Alexander del Campo Olivera

Alexander del Campo Olivera

Publicado: 24/04/2026 • 11:41
Actualizado: 24/04/2026 • 11:41

Es el recurso fácil cuando llegas tarde a casa o no tienes ganas de cocinar. Un bote de tomate, un paquete de pasta y la cena está lista. Pero, ¿alguna vez te has parado a leer qué hay realmente dentro de ese paquete? Lo más probable es que no.

El nutricionista Andrés Marín ha encendido las alarmas en redes sociales con un análisis que desmonta el pasillo de la pasta de tu supermercado habitual. No se trata solo de calorías, sino de densidad nutricional y de cómo esos macarrones afectan a tu saciedad y a tus picos de azúcar en sangre.

La «oveja negra» del pasillo: el engaño de la pasta rellena

Si eres de los que mete en el carrito los tortellini de carne o los raviolis de queso pensando que son una opción completa, tenemos malas noticias. En el ranking de Marín, la pasta rellena ocupa el último y peor lugar. ¿El motivo? Es, técnicamente, un ultraprocesado de manual.

La pasta rellena es la opción menos interesante para tu salud: aporta calorías vacías y una densidad nutricional prácticamente nula.

A diferencia de la pasta seca convencional, estas versiones frescas o rellenas esconden una lista interminable de ingredientes poco recomendables. El experto señala la presencia de margarinas, aceites vegetales de baja calidad y un exceso de sal que dispara la retención de líquidos. Por si fuera poco, el relleno suele ser carne procesada de dudosa procedencia.
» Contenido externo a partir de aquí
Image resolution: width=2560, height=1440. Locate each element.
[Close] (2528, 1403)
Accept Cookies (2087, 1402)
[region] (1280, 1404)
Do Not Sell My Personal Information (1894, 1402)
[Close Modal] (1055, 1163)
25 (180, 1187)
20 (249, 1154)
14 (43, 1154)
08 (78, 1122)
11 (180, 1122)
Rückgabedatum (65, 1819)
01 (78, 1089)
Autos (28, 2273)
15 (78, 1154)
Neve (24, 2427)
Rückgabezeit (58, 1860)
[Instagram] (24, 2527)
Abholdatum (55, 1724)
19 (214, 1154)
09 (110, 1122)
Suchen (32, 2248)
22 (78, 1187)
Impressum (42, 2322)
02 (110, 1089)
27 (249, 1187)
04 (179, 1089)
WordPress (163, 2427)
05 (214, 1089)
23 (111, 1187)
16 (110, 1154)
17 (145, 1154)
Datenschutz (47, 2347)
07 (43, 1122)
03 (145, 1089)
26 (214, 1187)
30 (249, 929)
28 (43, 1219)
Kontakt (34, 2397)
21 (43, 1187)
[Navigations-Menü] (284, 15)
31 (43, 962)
El mito de las pastas de colores

¿Crees que por comprar pasta «vegetal» (esa de color verde y naranja) estás comiendo más verdura? Sientes decirte que es puro marketing. Marín sitúa a la pasta blanca, la pasta al huevo y las vegetales en el mismo escalón de mediocridad.

Todas parten de una base de trigo refinado. Aunque cambien la estética, los números no mienten: unos 13 gramos de proteína y apenas 4 gramos de fibra por cada 100. Al estar despojadas del salvado y el germen, tienen un índice glucémico alto, lo que significa que volverás a tener hambre a los pocos minutos de terminar el plato.

De la plata al bronce: opciones que sí valen la pena

Si no quieres renunciar al cereal, el nutricionista propone dar el salto al trigo sarraceno. Esta opción ocupa el tercer puesto gracias a su riqueza en minerales esenciales como el hierro, el zinc y el magnesio. Su mayor ventaja es que mantiene a raya el azúcar en sangre, siendo una alternativa mucho más inteligente para tu energía diaria.

Sin embargo, la medalla de plata se la lleva un clásico olvidado: la pasta integral. Al conservar el grano completo, nos regala dosis extra de vitaminas del grupo B y manganeso. Pero lo que realmente importa es su poder saciante. La fibra extra hace que tu digestión sea más lenta y que no necesites asaltar la nevera una hora después de comer.

El ganador indiscutible: pasta de legumbres

Si quieres optimizar tu nutrición al máximo, el primer puesto del podio es para la pasta de legumbres (lenteja roja, garbanzos o guisantes). Es el «superalimento» que deberías empezar a usar en tus ensaladas o platos calientes.

Las cifras son imbatibles: aporta el doble de proteínas que la pasta normal y una cantidad de fibra muy superior. Es la elección perfecta para quienes buscan ganar músculo, perder grasa o simplemente mantener un control glucémico de élite. Además, conservan todos los micronutrientes de la legumbre original.

Tip de experto: Si te cuesta el sabor de la pasta de legumbre, mézclala al principio con un poco de pasta integral para que tu paladar se acostumbre.

La decisión inteligente en el súper

La próxima vez que estés frente al estante, recuerda las palabras de Andrés Marín. No te dejes llevar por el color del paquete o la comodidad del relleno. Priorizar la saciedad y la fibra no solo mejorará tu salud digestiva, sino que evitará esos bajones de energía a media tarde que tanto nos complican el día.

Pasar de la pasta blanca a la de lenteja es, probablemente, el cambio más sencillo y con mayor impacto que puedes hacer hoy mismo en tu cocina. ¿Estás listo para dejar de comer «ladrillos» de harina refinada?